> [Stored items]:
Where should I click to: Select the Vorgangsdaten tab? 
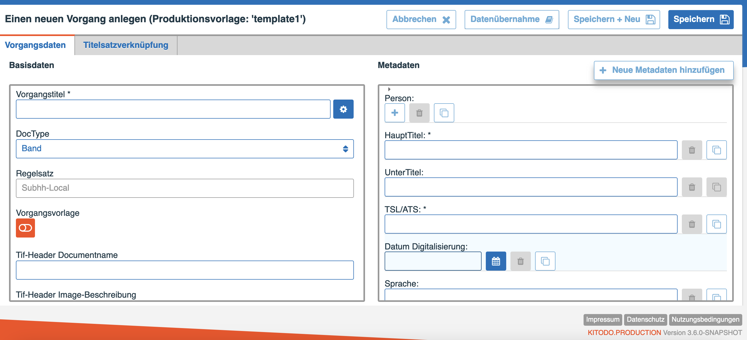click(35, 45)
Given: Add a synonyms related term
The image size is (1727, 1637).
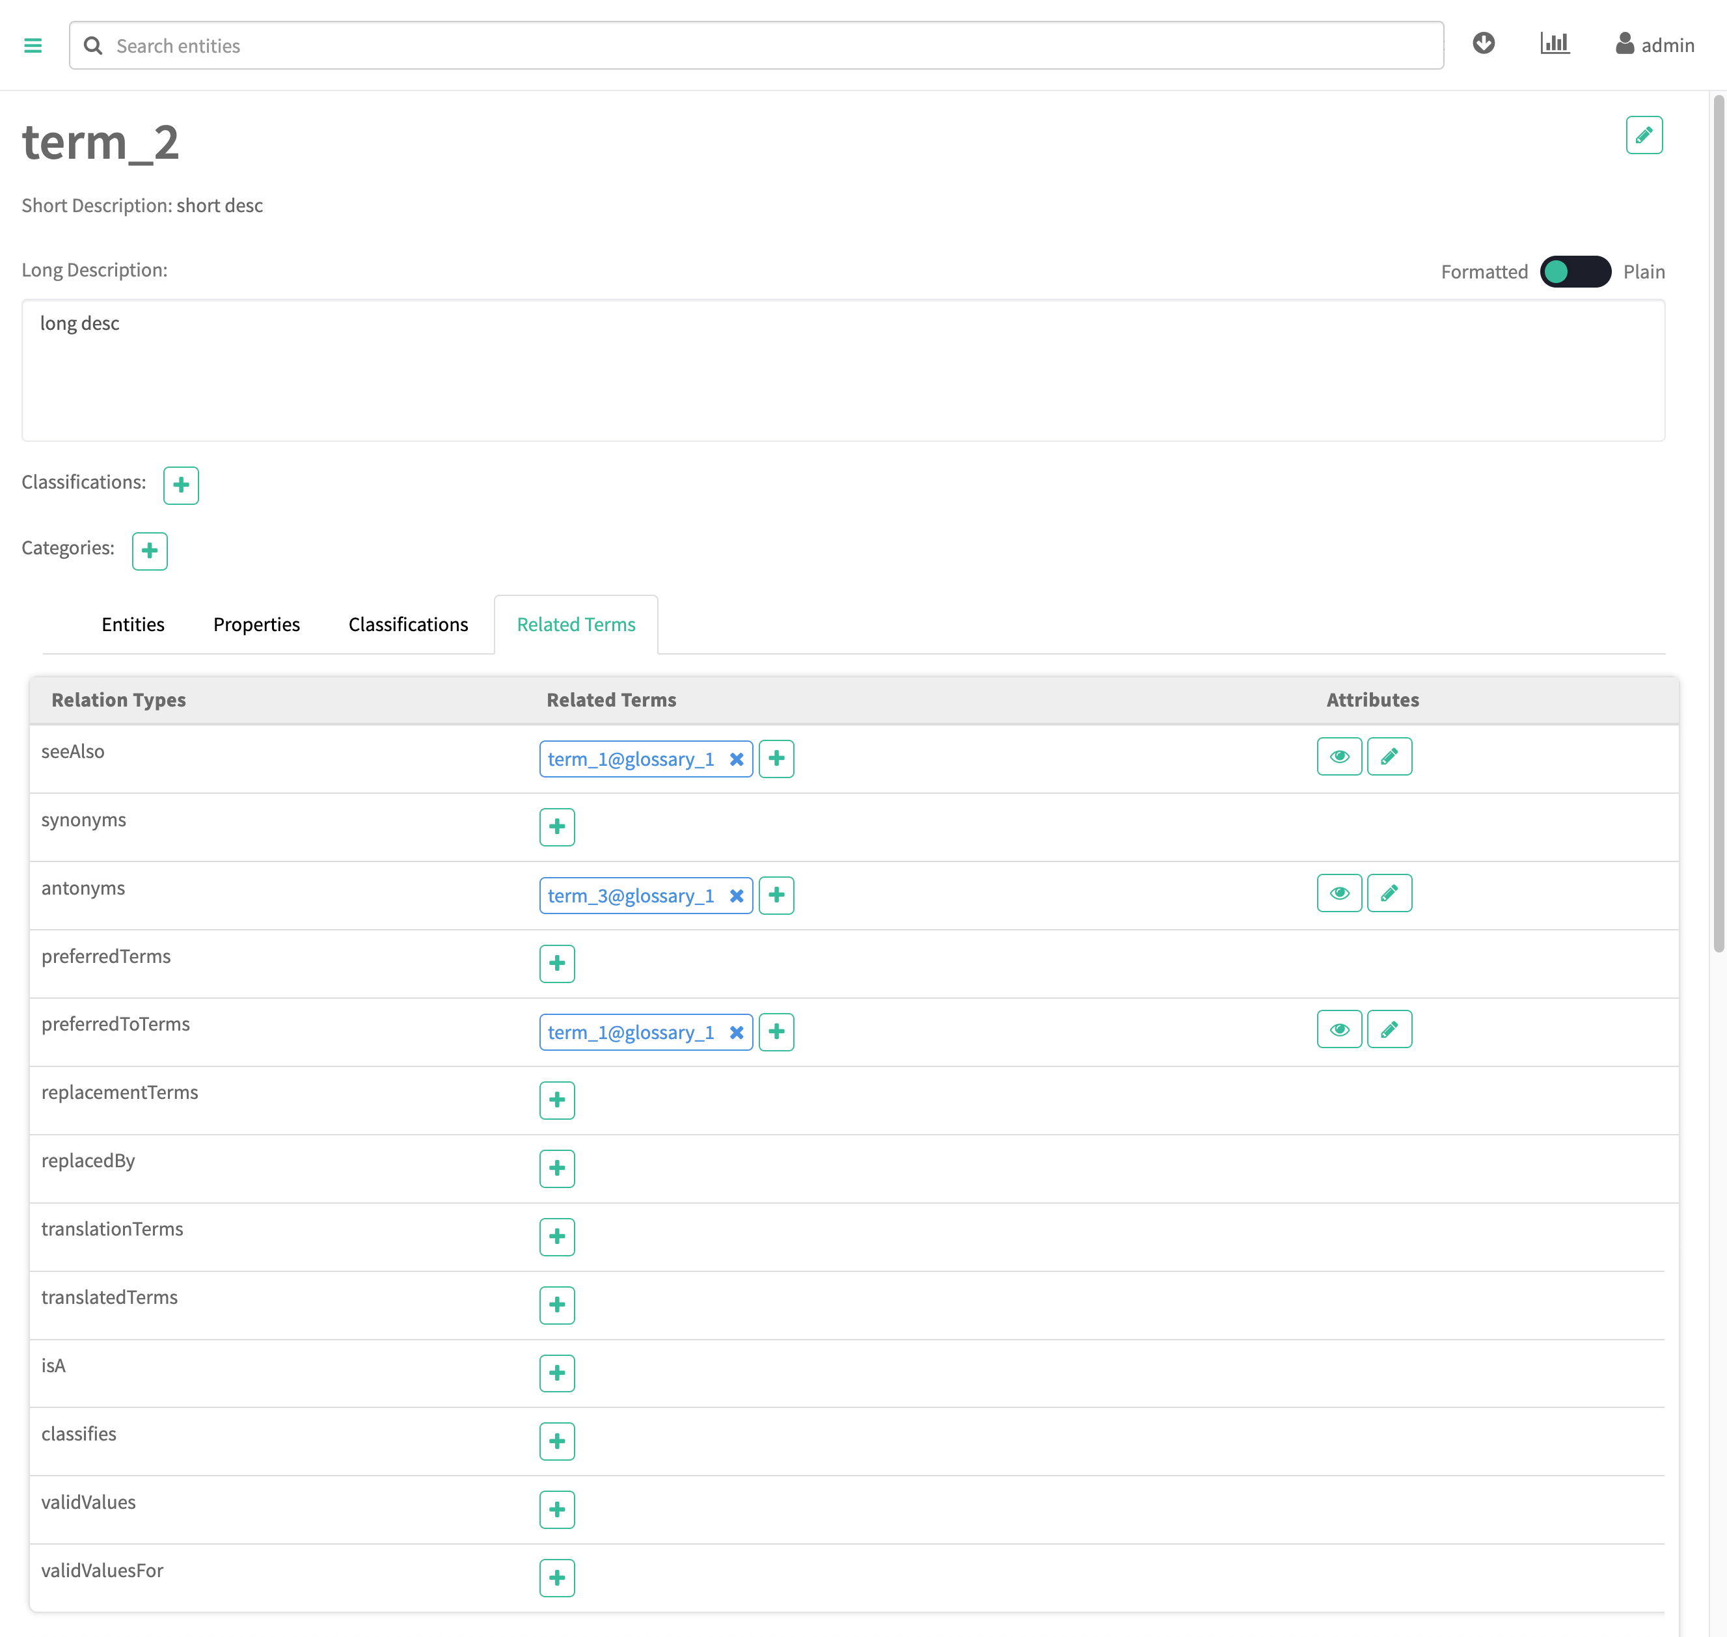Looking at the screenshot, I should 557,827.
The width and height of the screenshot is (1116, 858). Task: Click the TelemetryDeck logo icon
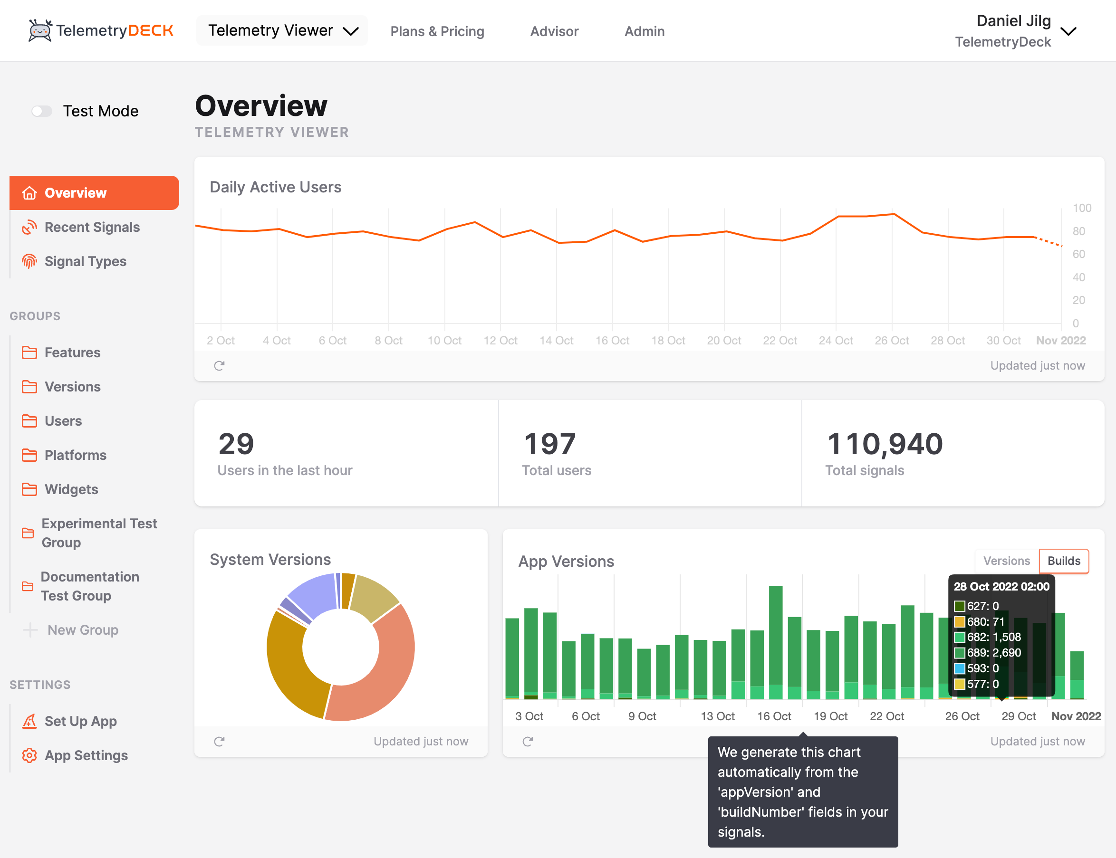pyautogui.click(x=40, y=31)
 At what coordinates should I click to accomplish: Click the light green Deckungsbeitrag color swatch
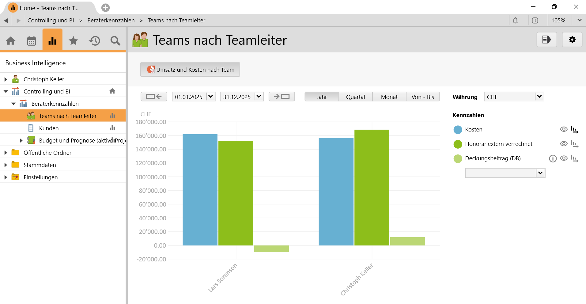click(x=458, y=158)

> [Task description]: Give again, word for word, the line that contains "At what coordinates" and every line after it through the end of the entries; omit the pictures.

> [The completed task]:
 At what coordinates should I click to accomplish: Click the light green Deckungsbeitrag color swatch
click(x=458, y=158)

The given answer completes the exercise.